The question you hear around town more than any other: why is it that Duval County schools aren’t on the same level as those in St. Johns County and Nassau County?

There are loads of reasons for this, of course. Many of them were discussed during the morning portion of a school board workshop on student achievement on Tuesday.

One of them comes down to what School Board member Scott Shine called “adverse selection.” This involves people in the area who have the means and the recourse to do so making the voluntary choice to move their families to outlying counties.

For the schools. For the quality of life. Et al.

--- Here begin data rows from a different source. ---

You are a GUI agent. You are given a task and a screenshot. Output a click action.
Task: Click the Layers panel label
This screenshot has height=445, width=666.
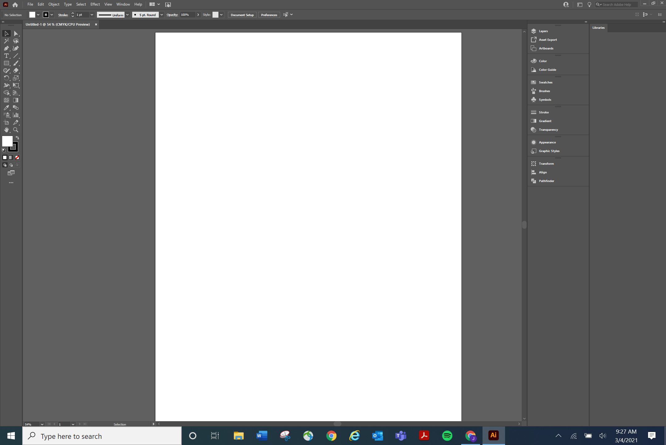coord(543,30)
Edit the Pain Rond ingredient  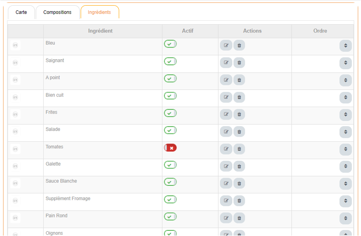click(x=226, y=218)
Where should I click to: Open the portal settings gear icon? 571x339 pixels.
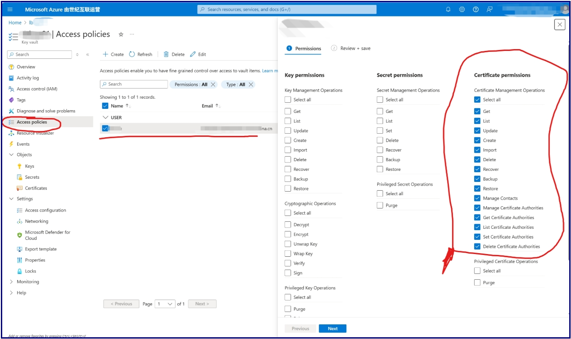pyautogui.click(x=462, y=9)
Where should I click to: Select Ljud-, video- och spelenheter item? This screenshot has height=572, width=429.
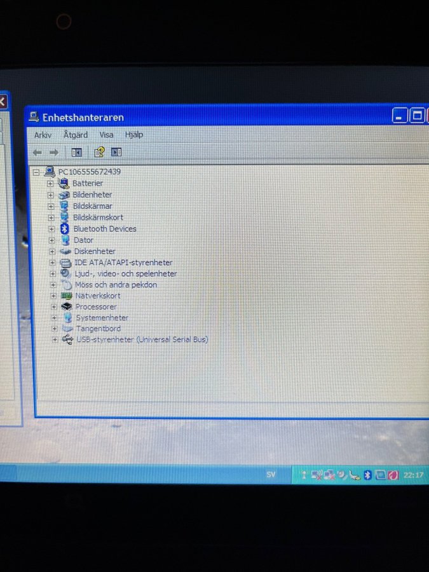click(x=126, y=274)
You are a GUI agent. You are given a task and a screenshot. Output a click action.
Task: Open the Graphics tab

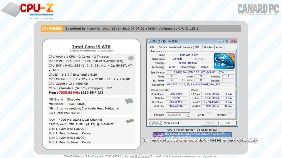pyautogui.click(x=209, y=47)
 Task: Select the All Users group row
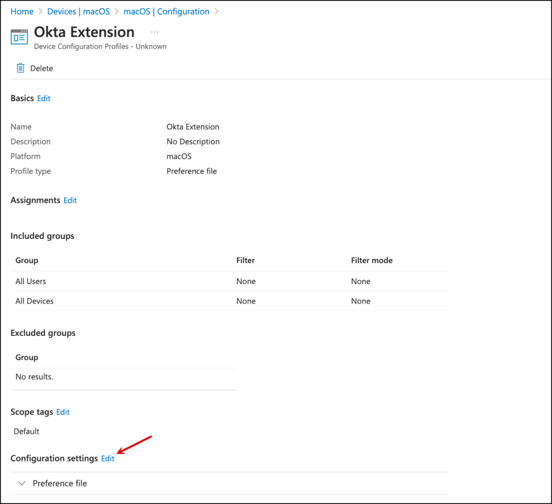point(31,281)
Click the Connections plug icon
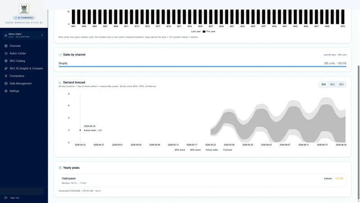The image size is (360, 203). pyautogui.click(x=6, y=76)
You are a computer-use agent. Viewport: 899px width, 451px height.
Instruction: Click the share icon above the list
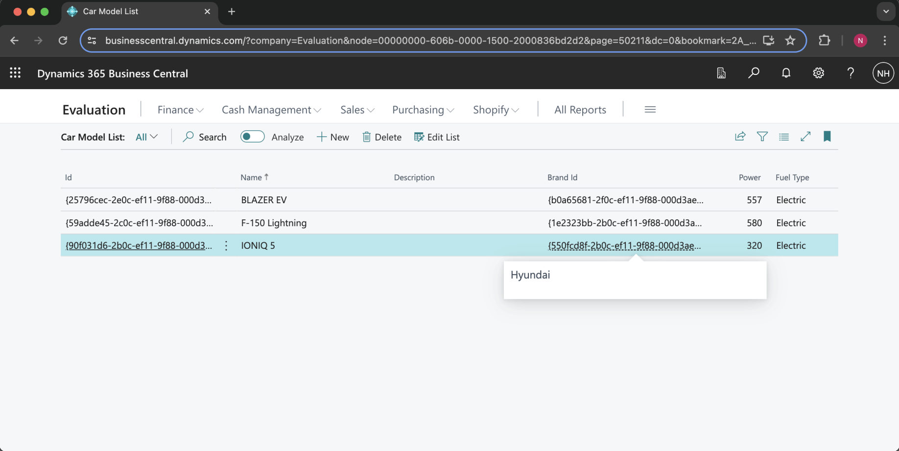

Still, just as Donald Rumsfeld once said “you go to war with the army you have, not the army you want,” the same conditions hold true for a big city superintendent like Vitti, who presides over a district with plenty of achievement gaps that start in the homes of kids throughout the city, many of whom are doomed before they emerge from the high chair.

In addition to that, there are profound resource issues. As well as a school board with a number of divergent personalities. And a job in which the average superintendent lasts roughly five years.

Dr. Vitti is in year 3.

He gets the sense of urgency, as he said in the meeting.

“In every grade level, every subject area, the mantra is no excuses.”

There are more than a few areas where an excuse or two might help.

And there are also bright spots.

Consider elementary math, which is “progressing rather nicely.”

“For elementary math, teachers and instruction adapted well to the new standards,” Vitti said.

It’s a different story, alas, for middle school math, where “the story changes a bit.”

DCPS “did not make the target” with 8th grade math students.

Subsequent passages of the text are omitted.